Ha Figaro’nun Düğünü dedik de…
Yıllar önce, bir milletvekili, oğlunun düğün töreni için Atatürk Kültür Merkezi’nin tahsisini istemiş.
“Aman efendim ne münasebet” demiş müdür! Adam da sinirlenip , mecliste soruşturma açtırmış.
Gavurun Figaro’sunun düğünü için tahsis edilen Atatürk Kültür Merkezi’ni oğluma vermediler diye içerlemiş…
Şehir efsanesi değil, gerçekten olmuş. Kabul ediyorum fıkra gibi…
Kusura bakmayın ama sevgili Alperen kardeşlerim, sizin protestonuz da fıkra gibi olmuş.
Hele bir de protesto eylemine Uygur’lara desteği de karıştırmışsınız ya, fıkra kahramanına dönüşmüşsünüz.

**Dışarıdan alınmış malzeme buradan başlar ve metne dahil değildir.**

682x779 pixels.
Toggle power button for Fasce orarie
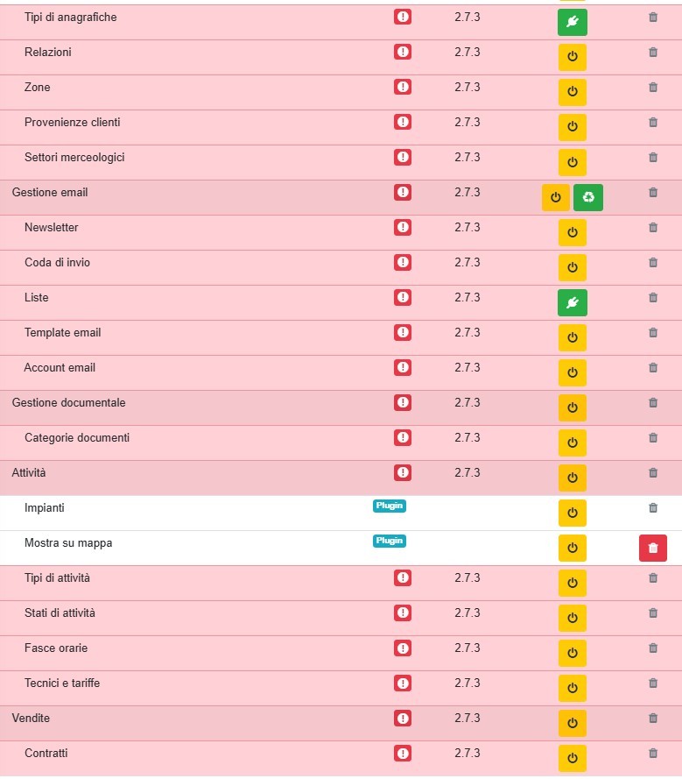tap(572, 654)
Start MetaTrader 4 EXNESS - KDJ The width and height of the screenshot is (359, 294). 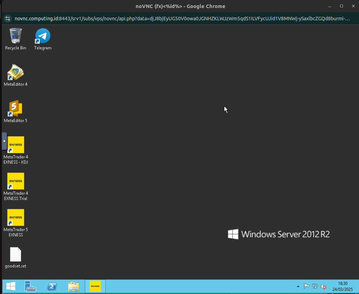15,145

Bence, sadece İdil Biret’e değil, tankların önünde tek başına direnen Uygur kahraman Tursun Gül’e de ayıp ettiniz.
“Bravo çocuklar, fikirlerinize zerre kadar katılmam ama bu eylemde yanınızda olmak isterdim” diyebilmem için sanırım yeni bir protesto eylemine girişmeden önce Mozart’ın Türk Marşı’nı dinlemelisiniz!